____ Input for this task

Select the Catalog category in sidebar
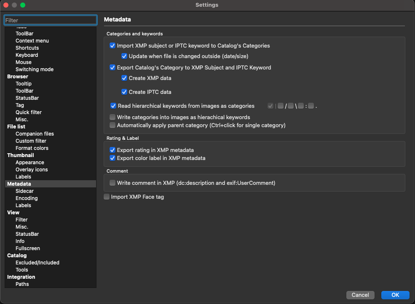This screenshot has height=304, width=415. click(17, 256)
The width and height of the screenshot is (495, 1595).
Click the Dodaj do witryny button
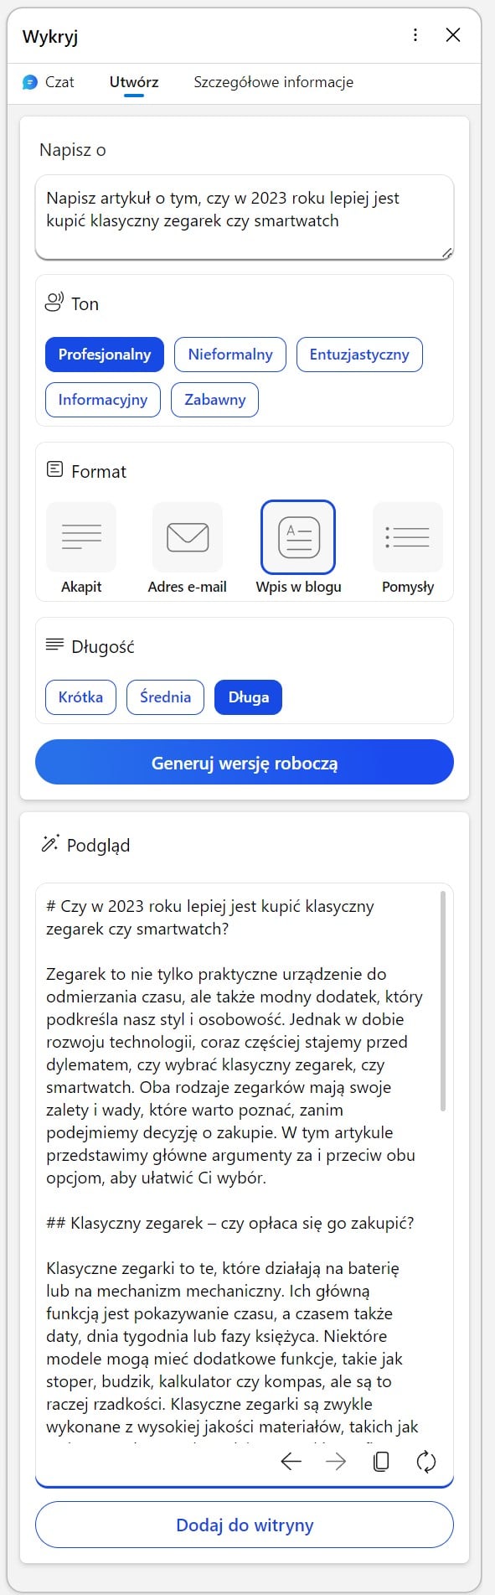tap(245, 1525)
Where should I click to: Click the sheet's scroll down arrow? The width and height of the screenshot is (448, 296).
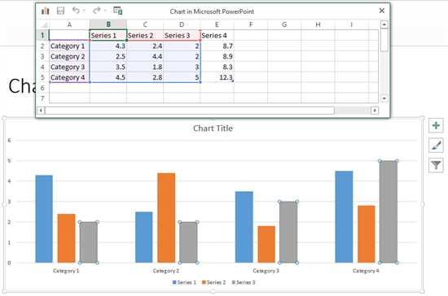click(384, 98)
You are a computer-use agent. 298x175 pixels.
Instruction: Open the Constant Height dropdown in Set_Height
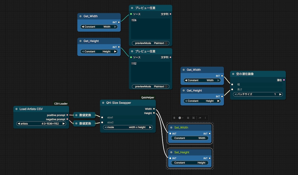point(190,163)
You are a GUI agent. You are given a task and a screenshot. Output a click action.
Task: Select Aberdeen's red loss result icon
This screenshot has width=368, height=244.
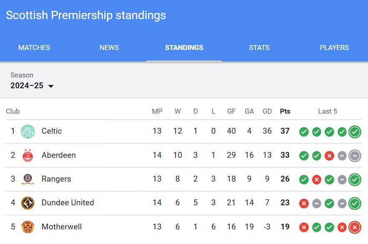coord(329,156)
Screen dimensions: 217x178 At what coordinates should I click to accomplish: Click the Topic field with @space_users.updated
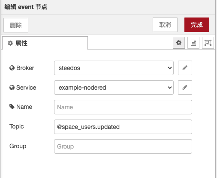pos(123,127)
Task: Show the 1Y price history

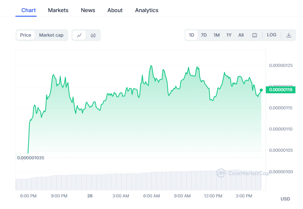Action: click(x=229, y=35)
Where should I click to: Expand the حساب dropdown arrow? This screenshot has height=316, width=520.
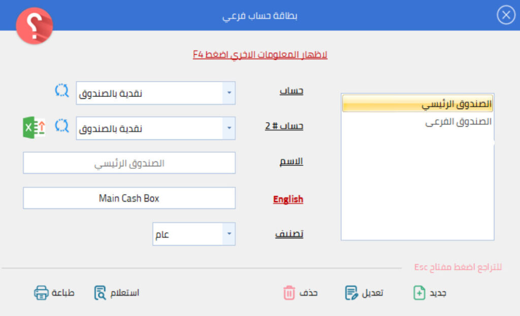229,93
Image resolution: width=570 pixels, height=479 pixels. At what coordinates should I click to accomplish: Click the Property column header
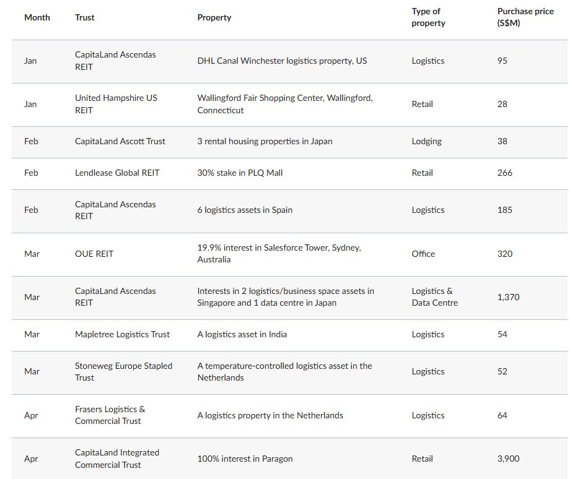pyautogui.click(x=214, y=17)
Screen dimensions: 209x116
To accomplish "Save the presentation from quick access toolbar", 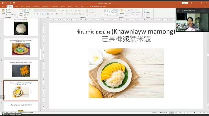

________

Exercise aim |
The material should be duplicated word for word, with no images included.

Solution for this task |
Select the Catalog category in sidebar
This screenshot has height=304, width=415. click(17, 256)
The width and height of the screenshot is (495, 1595).
Click the Dodaj do witryny button
tap(245, 1525)
Where should I click to: Click the sheet's scroll down arrow? The width and height of the screenshot is (448, 296).
click(384, 98)
You are a computer-use agent. 298x175 pixels.
Instruction: Open the Constant Height dropdown in Set_Height
point(190,163)
You are a GUI agent. You are given a task and a screenshot. Output a click action.
Task: Select Aberdeen's red loss result icon
This screenshot has width=368, height=244.
coord(329,156)
Screen dimensions: 217x178 At what coordinates should I click to accomplish: Click the Topic field with @space_users.updated
pos(123,127)
Task: Show the 1Y price history

Action: click(x=229, y=35)
Where should I click to: Expand the حساب dropdown arrow? This screenshot has height=316, width=520.
229,93
Image resolution: width=570 pixels, height=479 pixels. At what coordinates should I click to accomplish: Click the Property column header
pyautogui.click(x=214, y=17)
Screen dimensions: 209x116
To accomplish "Save the presentation from quick access toolbar", 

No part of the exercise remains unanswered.